What to produce: Each entry that follows needs to be written out exactly, with nothing left out.

◇ ◇ ◇ ◇

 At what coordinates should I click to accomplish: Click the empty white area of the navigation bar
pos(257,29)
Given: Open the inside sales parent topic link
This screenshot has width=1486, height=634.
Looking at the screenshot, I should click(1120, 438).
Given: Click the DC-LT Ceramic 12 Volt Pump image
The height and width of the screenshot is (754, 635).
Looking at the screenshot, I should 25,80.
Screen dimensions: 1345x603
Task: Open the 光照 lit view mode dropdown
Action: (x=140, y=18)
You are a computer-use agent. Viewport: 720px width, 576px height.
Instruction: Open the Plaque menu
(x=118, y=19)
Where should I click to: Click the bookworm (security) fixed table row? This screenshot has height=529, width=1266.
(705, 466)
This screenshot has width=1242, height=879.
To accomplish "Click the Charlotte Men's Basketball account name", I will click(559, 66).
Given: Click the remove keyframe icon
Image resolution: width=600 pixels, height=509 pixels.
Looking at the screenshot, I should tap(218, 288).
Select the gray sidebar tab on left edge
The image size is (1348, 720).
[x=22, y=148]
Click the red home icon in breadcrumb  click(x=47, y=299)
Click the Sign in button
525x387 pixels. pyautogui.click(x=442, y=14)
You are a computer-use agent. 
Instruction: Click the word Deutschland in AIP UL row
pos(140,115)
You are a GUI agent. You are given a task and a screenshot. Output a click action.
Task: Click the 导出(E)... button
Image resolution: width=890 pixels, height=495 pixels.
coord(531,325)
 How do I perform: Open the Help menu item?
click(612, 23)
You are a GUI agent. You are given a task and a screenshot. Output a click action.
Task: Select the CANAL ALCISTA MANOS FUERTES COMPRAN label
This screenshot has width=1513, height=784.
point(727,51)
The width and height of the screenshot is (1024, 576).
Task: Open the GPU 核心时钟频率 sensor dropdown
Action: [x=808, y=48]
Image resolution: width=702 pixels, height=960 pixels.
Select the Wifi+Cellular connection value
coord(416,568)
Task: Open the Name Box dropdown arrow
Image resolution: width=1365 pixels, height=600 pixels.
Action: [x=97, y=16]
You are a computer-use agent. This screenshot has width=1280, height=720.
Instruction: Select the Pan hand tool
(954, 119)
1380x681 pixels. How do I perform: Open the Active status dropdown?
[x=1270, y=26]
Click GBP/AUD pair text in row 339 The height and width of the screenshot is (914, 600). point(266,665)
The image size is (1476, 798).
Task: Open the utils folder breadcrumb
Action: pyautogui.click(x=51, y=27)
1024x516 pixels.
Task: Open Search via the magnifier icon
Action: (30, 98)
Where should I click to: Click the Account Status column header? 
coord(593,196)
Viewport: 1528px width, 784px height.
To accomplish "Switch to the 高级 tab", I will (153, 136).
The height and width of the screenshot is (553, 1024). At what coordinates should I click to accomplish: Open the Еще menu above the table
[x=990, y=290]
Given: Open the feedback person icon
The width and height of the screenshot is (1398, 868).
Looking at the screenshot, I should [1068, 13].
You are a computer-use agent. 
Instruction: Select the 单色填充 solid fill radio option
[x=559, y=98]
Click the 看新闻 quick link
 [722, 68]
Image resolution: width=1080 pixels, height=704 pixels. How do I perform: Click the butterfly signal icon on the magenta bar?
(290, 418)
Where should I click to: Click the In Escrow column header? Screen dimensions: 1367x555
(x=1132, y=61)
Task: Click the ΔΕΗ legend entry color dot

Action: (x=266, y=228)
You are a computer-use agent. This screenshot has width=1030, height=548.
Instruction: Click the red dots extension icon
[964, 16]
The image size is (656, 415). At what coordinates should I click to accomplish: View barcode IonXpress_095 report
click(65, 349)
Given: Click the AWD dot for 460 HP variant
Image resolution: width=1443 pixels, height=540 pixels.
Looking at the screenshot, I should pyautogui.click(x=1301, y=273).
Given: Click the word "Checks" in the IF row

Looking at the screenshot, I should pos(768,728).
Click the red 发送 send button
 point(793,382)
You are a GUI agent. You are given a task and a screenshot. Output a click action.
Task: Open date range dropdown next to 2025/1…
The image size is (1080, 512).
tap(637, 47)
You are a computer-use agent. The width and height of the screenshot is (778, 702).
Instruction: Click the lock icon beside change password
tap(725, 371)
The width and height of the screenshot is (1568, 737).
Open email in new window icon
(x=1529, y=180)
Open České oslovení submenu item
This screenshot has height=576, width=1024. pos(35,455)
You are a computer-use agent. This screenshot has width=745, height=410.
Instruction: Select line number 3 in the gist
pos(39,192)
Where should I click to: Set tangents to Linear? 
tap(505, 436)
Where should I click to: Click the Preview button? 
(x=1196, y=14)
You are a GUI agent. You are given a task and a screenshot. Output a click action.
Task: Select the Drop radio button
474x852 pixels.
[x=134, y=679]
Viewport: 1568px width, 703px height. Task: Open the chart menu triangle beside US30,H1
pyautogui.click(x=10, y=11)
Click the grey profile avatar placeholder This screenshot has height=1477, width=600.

◇ ◇ ◇ ◇

Finished task:
 At what coordinates should I click to accomplish: Click the empty white area of the navigation bar
pos(257,29)
Given: Open the inside sales parent topic link
This screenshot has width=1486, height=634.
Looking at the screenshot, I should click(1120, 438).
Given: Click the DC-LT Ceramic 12 Volt Pump image
The height and width of the screenshot is (754, 635).
Looking at the screenshot, I should 25,80.
Screen dimensions: 1345x603
Task: Open the 光照 lit view mode dropdown
Action: (x=140, y=18)
You are a computer-use agent. Viewport: 720px width, 576px height.
Instruction: Open the Plaque menu
(x=118, y=19)
Where should I click to: Click the bookworm (security) fixed table row? This screenshot has height=529, width=1266.
(705, 466)
This screenshot has width=1242, height=879.
To accomplish "Click the Charlotte Men's Basketball account name", I will click(559, 66).
Given: Click the remove keyframe icon
Image resolution: width=600 pixels, height=509 pixels.
Looking at the screenshot, I should tap(218, 288).
Select the gray sidebar tab on left edge
The image size is (1348, 720).
[x=22, y=148]
Click the red home icon in breadcrumb  click(x=47, y=299)
Click the Sign in button
525x387 pixels. pyautogui.click(x=442, y=14)
You are a computer-use agent. 
Instruction: Click the word Deutschland in AIP UL row
pos(140,115)
You are a GUI agent. You are given a task and a screenshot. Output a click action.
Task: Click the 导出(E)... button
Image resolution: width=890 pixels, height=495 pixels.
coord(531,325)
 How do I perform: Open the Help menu item?
click(612, 23)
You are a GUI agent. You are given a task and a screenshot. Output a click action.
Task: Select the CANAL ALCISTA MANOS FUERTES COMPRAN label
This screenshot has width=1513, height=784.
point(727,51)
The width and height of the screenshot is (1024, 576).
Task: Open the GPU 核心时钟频率 sensor dropdown
Action: [x=808, y=48]
Image resolution: width=702 pixels, height=960 pixels.
Select the Wifi+Cellular connection value
coord(416,568)
Task: Open the Name Box dropdown arrow
Image resolution: width=1365 pixels, height=600 pixels.
Action: [x=97, y=16]
You are a computer-use agent. This screenshot has width=1280, height=720.
Instruction: Select the Pan hand tool
(954, 119)
1380x681 pixels. How do I perform: Open the Active status dropdown?
[x=1270, y=26]
Click GBP/AUD pair text in row 339 The height and width of the screenshot is (914, 600). point(266,665)
The image size is (1476, 798).
Task: Open the utils folder breadcrumb
Action: pyautogui.click(x=51, y=27)
1024x516 pixels.
Task: Open Search via the magnifier icon
Action: (30, 98)
Where should I click to: Click the Account Status column header? 
coord(593,196)
Viewport: 1528px width, 784px height.
To accomplish "Switch to the 高级 tab", I will (153, 136).
The height and width of the screenshot is (553, 1024). At what coordinates should I click to accomplish: Open the Еще menu above the table
[x=990, y=290]
Given: Open the feedback person icon
The width and height of the screenshot is (1398, 868).
Looking at the screenshot, I should [1068, 13].
You are a computer-use agent. 
Instruction: Select the 单色填充 solid fill radio option
[x=559, y=98]
Click the 看新闻 quick link
 [722, 68]
Image resolution: width=1080 pixels, height=704 pixels. How do I perform: Click the butterfly signal icon on the magenta bar?
(290, 418)
Where should I click to: Click the In Escrow column header? Screen dimensions: 1367x555
(x=1132, y=61)
Task: Click the ΔΕΗ legend entry color dot

Action: (x=266, y=228)
You are a computer-use agent. This screenshot has width=1030, height=548.
Instruction: Click the red dots extension icon
[964, 16]
The image size is (656, 415). At what coordinates should I click to accomplish: View barcode IonXpress_095 report
click(65, 349)
Given: Click the AWD dot for 460 HP variant
Image resolution: width=1443 pixels, height=540 pixels.
Looking at the screenshot, I should pyautogui.click(x=1301, y=273).
Given: Click the word "Checks" in the IF row

Looking at the screenshot, I should pos(768,728).
Click the red 发送 send button
 point(793,382)
You are a GUI agent. You are given a task and a screenshot. Output a click action.
Task: Open date range dropdown next to 2025/1…
The image size is (1080, 512).
tap(637, 47)
You are a computer-use agent. The width and height of the screenshot is (778, 702).
Instruction: Click the lock icon beside change password
tap(725, 371)
The width and height of the screenshot is (1568, 737).
Open email in new window icon
(x=1529, y=180)
Open České oslovení submenu item
This screenshot has height=576, width=1024. pos(35,455)
You are a computer-use agent. This screenshot has width=745, height=410.
Instruction: Select line number 3 in the gist
pos(39,192)
Where should I click to: Set tangents to Linear? 
tap(505, 436)
Where should I click to: Click the Preview button? 
(x=1196, y=14)
You are a GUI agent. You are given a task and a screenshot. Output a click action.
Task: Select the Drop radio button
474x852 pixels.
[x=134, y=679]
Viewport: 1568px width, 703px height. Task: Open the chart menu triangle beside US30,H1
pyautogui.click(x=10, y=11)
Click the grey profile avatar placeholder This screenshot has height=1477, width=600.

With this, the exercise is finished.